Needless to say, freaking ridiculous Tuesday.

Wednesday, January 11, 2012

Ridiculous

I find it sad and ridiculous that I have not posted a blog in MONTHS! To be said, I have been insanely busy. I started and finished my first semester of school... with a 4.0! I don't think I have been able to say that since I was in elementary school. I never tried hard, but I know how important it is now. The school I go to has a certain (small) amount of spots open for the following school and I have to keep my game in check till the end! School with William had its ups and downs. To start... he is still not sleeping through the night. I know that if I don't fix this soon, it will go on for years. It's getting to the point in his life that he will be more adamant than me when getting what he wants. I need to get him to sleep till morning, otherwise I'm going to be a very tired mama for the next few years. I finally have a routine down for school itself and I'm very sure I can finish at the top of my class. I'm determined.

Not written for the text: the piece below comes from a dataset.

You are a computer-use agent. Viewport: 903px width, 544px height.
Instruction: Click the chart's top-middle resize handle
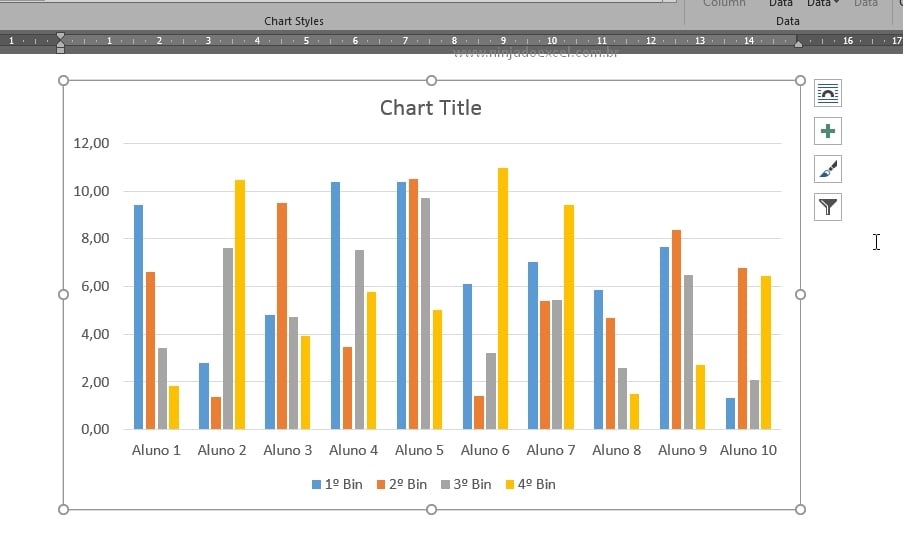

William will be one in less than a month. I thought I would have reported more via blog than I have in the past year. It makes me happy to see how big he is getting and the little boy he is becoming, but I have to remind myself that he is a baby still. He's not even a toddler no matter how smart he is. He lights my day and I feel whole with him following me around and wanting/needing me. He is very close to trying to walk. He lets go for a few seconds now, no wobbling for this tank. He's funny, sweet, active, crawls on everything and everyone. He is just a joy to be around and I want to share him with everyone I meet. He is out of 12 month outfits and he isn't even 12 months! William is over 27 pounds and growing strong. It's so much fun to see how tall and heavy he is from appointment to appointment.

Balancing being a wife, mom, student, friend, daughter, sister, alien, and everything else that comes with my life is much harder than I thought it would be. It is smooth from the outside, but it is so tough to do it. I love it, I wouldn't change it, but I can't imagine putting one more thing on my plate. I feel badly that Marty and I don't have many friends, but it is so impossible to find time to cook a healthy meal let alone meet people. We have each other and that's awesome for now, but in the future we will need to be able to go out and shop or fish or gallivant in the fields with our BF F's. Everything comes in time, and we're relatively patient people.

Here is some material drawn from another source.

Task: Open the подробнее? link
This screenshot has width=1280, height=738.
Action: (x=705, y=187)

Speaking of patient: Poor Martin. He has been in and out of the hospital for the past month due to an elbow infection. How weird is that? He is okay, but may need more intervention later. He ended up with symptoms of sepsis at one point and I practically had to shove him out the door to go to the hospital. What would men do without us? Seriously? Other than that, it's been under control with mass amounts of antibiotics and pain medicine. Thankfully, he is feeling much better and time will be the teller. It will be nice when I become an official RN so I can better see what is going on. I knew this wasn't something to mess with, but it sure did worry me seeing him get so sick.

Marty's parents got William a trailer for Marty's bike. Will gets strapped in and is pulled by the bike. I thought it was the most absolute awesome thing. He gets to be outdoors without being tired from having to move around. Marty surprised me with a bike for myself so that we can all go riding. It feels so nice to be that family that goes out like that and does the things that makes us healthy and closer. I absolutely love it.

I know how blessed we are and I couldn't ask for anything more than just to stay on the same path we are on. However, I do have a few New Year resolutions. Including but not limited to: losing weight, toning up, and feeling comfortable in my new body. It's hard to remember I helped create and solely carried a human life and that's more beautiful than anything I will ever do. I also want to have a 4.0 in all three semesters of school. I have a few others, but I don't want to set my goals too high. Oh, and blogging more is certainly on my list.

I hope everyone is doing well and happy and I will write soon! And hopefully something funny.